Most of the units of Armee Ostpreußen were little more than remnants, and the entire formation was very poorly supplied. During the battle for Sambia, its officers were outraged to discover that the Luftwaffe and Kriegsmarine had maintained large underground depots full of stores and fuel in the woods of the peninsula; the supplies had to be destroyed in the retreat.

==Deployments==

===Red Army===
- Samland Army Group (General Hovhannes Bagramyan)
  - 2nd Guards Army (Lieutenant-General Porfiry Chanchibadze)
  - 11th Guards Army (General Kuzma Galitsky)
  - 5th Army (Colonel-General Nikolay Krylov)
  - 49th Army (Lieutenant-General Ivan Grishin)
  - 43rd Army (General Afanasy Beloborodov)

===Wehrmacht===
- Elements of Armee Ostpreußen (General Dietrich von Saucken)
  - XXVI Corps (General Gerhard Matzky) (remnants of 58th, 1st, and 21st Infantry Divisions, 5th Panzer Division, 28th Jäger Division, and 561st Volksgrenadier Division)
  - LV Corps / 'Fortress Pillau' (Lieutenant-General Kurt Chill) (remnants of 50th and 286th Infantry Divisions and 558th Volksgrenadier Division)
  - IX Corps (General Rolf Wuthmann to April 20, then Lieutenant-General Hermann Hohn) (remnants of 95th, 93rd, and 14th Infantry Divisions, 551st Volksgrenadier Division and Panzergrenadier Division Großdeutschland)
  - Elements of Heavy Panzer Battalion 511 and Heavy Panzer Battalion 505

==The offensive==
The offensive plan called for the 5th and 39th Armies to break through towards Fischhausen as the main strike force, with the 11th Guards Army in reserve.
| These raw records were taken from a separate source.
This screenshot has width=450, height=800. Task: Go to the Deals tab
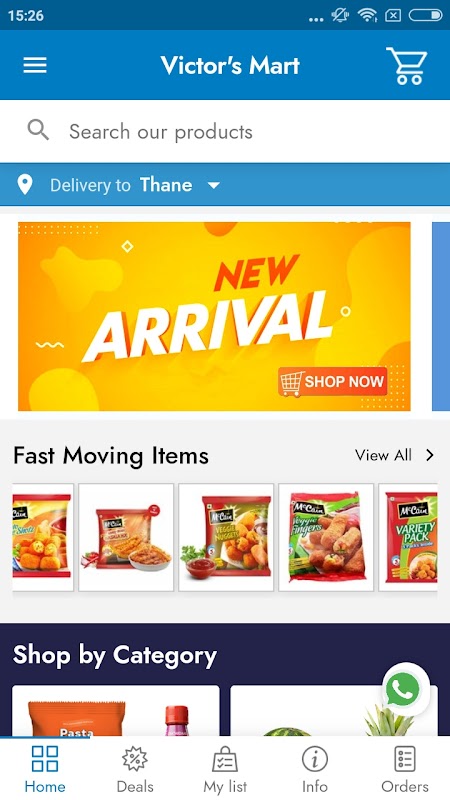click(x=135, y=769)
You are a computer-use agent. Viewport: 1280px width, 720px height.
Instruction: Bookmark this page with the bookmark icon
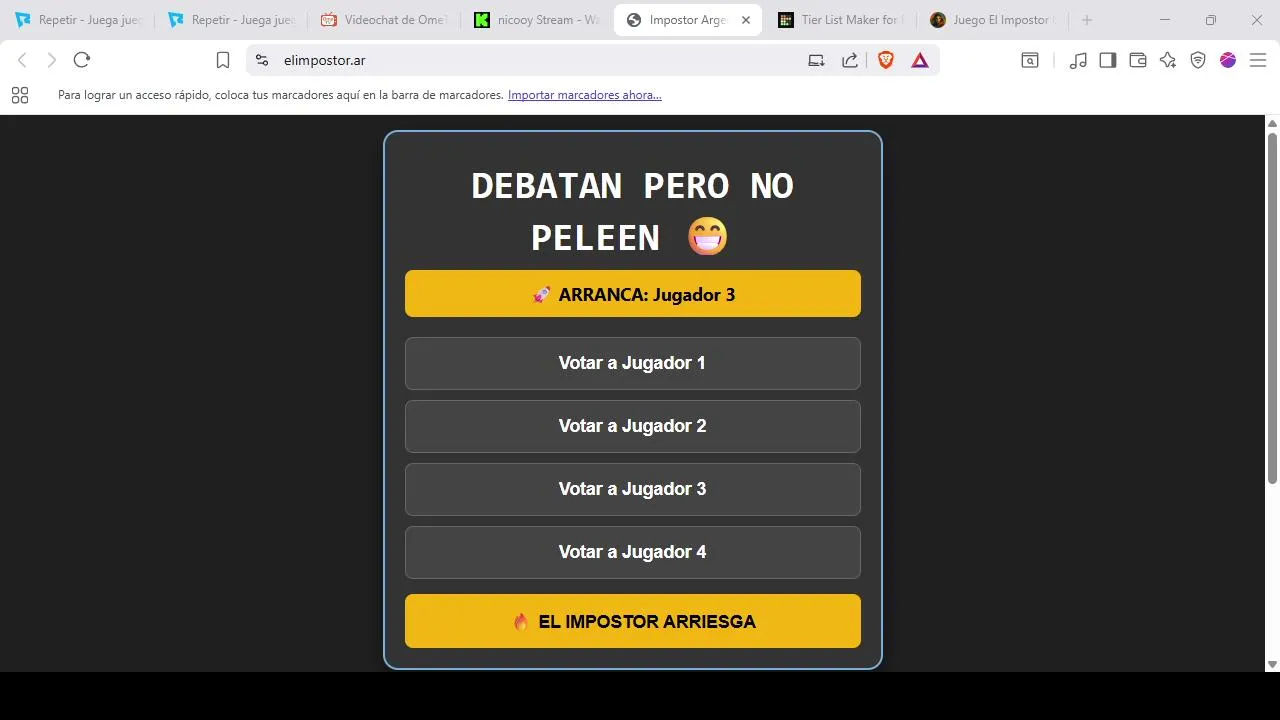pyautogui.click(x=223, y=60)
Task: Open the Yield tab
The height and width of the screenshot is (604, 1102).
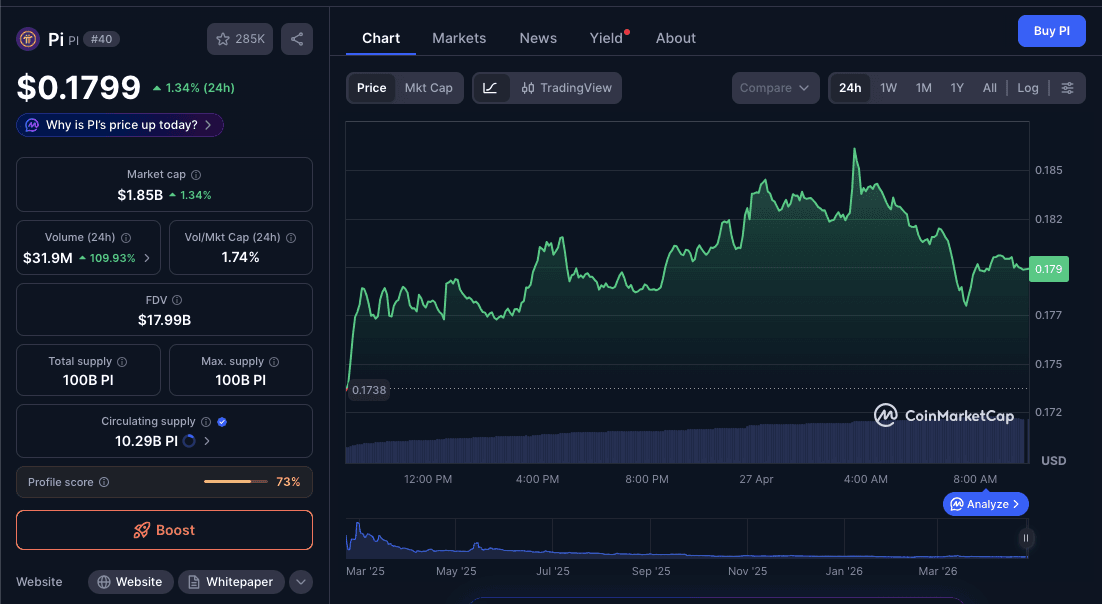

The 2nd Guards Army would attack in the north, with the 43rd Army breaking through on the southern flank. There would also be amphibious landings in the south of Sambia. The 3rd Belorussian Front's head of intelligence suggested that they faced up to 100,000 defending troops but by shortening the frontage of each unit the attackers were able to achieve a superiority of two to one in men and three to one in artillery. Bagramyan issued a call for the defenders to surrender in exchange for fair treatment and medical assistance for the wounded, but this went unanswered, and the offensive commenced with an artillery barrage and air attacks on April 13.

The initial attack scattered many of the remaining German forces, some falling back towards Pillau. The Soviet 115th Rifle Division broke through and cleared the 551st Volksgrenadier Division from Rauschen on the north-western tip of Sambia; the German forces in the north of the peninsula, including the 95th Infantry Division and parts of Heavy Panzer Battalion 511, were driven southwards into Palmnicken and destroyed.
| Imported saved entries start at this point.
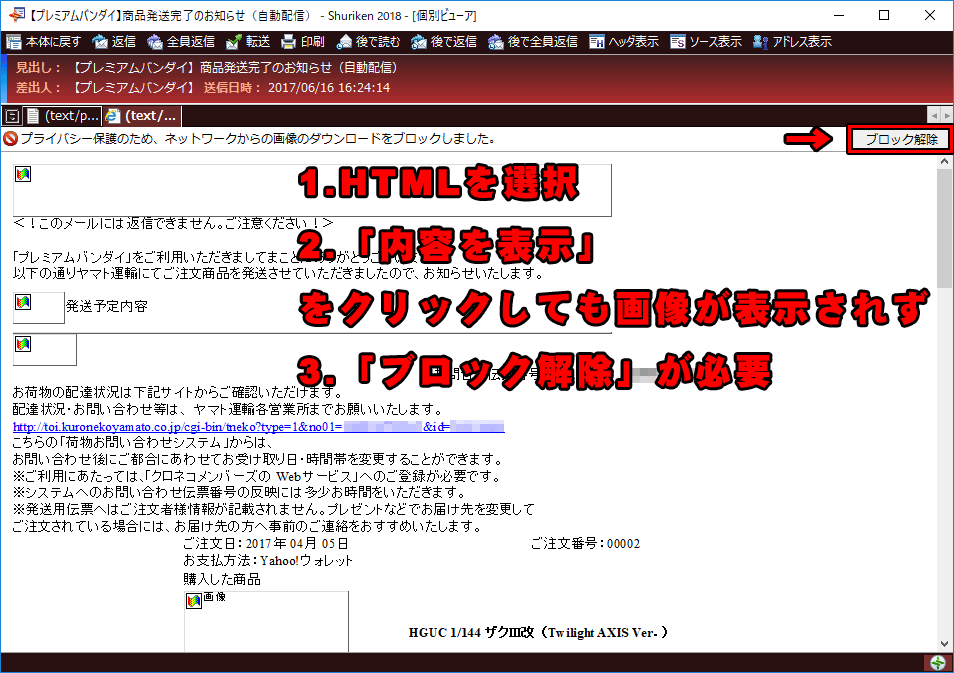Switch to the HTML (text/...) tab
The image size is (954, 673).
(x=144, y=115)
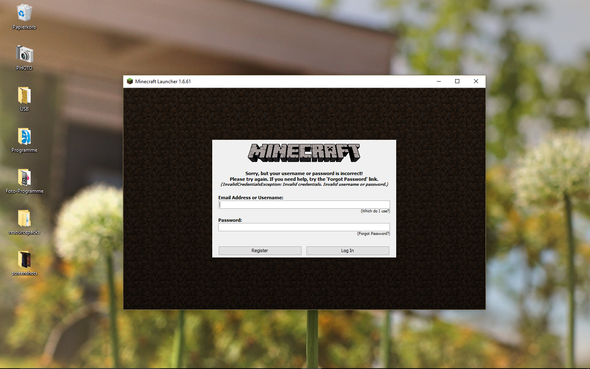Click the incorrect password error message
This screenshot has height=369, width=590.
(304, 179)
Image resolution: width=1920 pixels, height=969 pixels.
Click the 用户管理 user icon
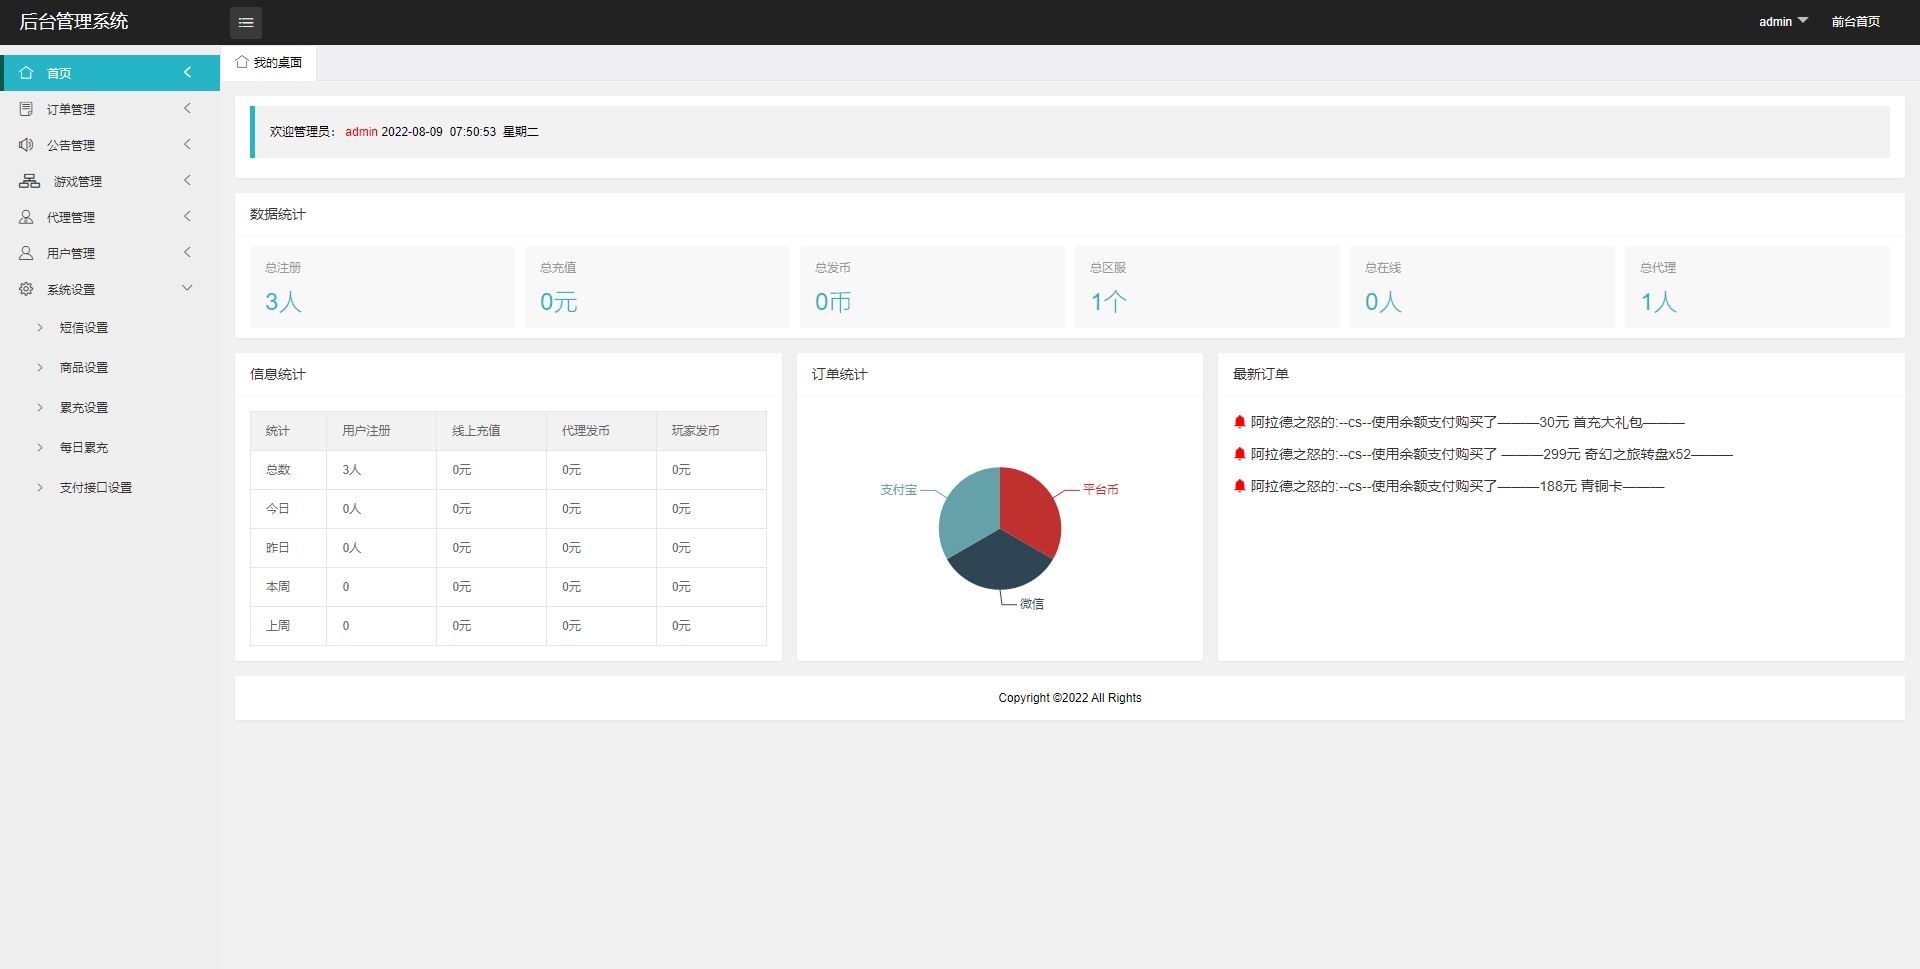(x=27, y=253)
By April 16, Soviet forces broke through near Fischhausen; parts of XXVI Corps, including the 5th Panzer and 28th Jäger Divisions became cut off on the peninsula at Peyse, and were lost. A defence line, the Tenkitten-Riegel, had been improvised across the narrow strip of land leading to Pillau; to break German resistance, the 11th Guards Army was committed on April 20. Fighting intensified at Tenkitten, where the commander of the 16th Guards Rifle Corps, Major-General S S Gur'ev, was killed by a shell fragment on April 22.

The German defensive perimeter was pushed back towards Pillau, which was defended by elements of the 1st, 21st, 58th and other Infantry Divisions; the remaining German troops were evacuated to the Frische Nehrung. Pillau had been heavily fortified, being described by Bagramyan as "Konigsberg in miniature", and was supported by fire from naval artillery and coastal batteries. After a stubborn defence, it was eventually stormed by units of the 11th Guards Army, including the 31st Guards Rifle Division, on April 25, the town being cleared in around 12 hours. The last German position to fall was a battery commanded by Major-General Karl Henke, which was overrun by the 16th Guards Rifle Corps on April 27.

==Aftermath==
The Red Army claimed to have killed or taken prisoner 80,000 German troops during the operations in Sambia.

The remnants of IX Corps resisted on the Frische Nehrung to the end of the war, though the corps staff was removed to Bornholm.

The headquarters of the Zemland Group of Forces later became the headquarters of the Baltic Military District on 9 July 1945.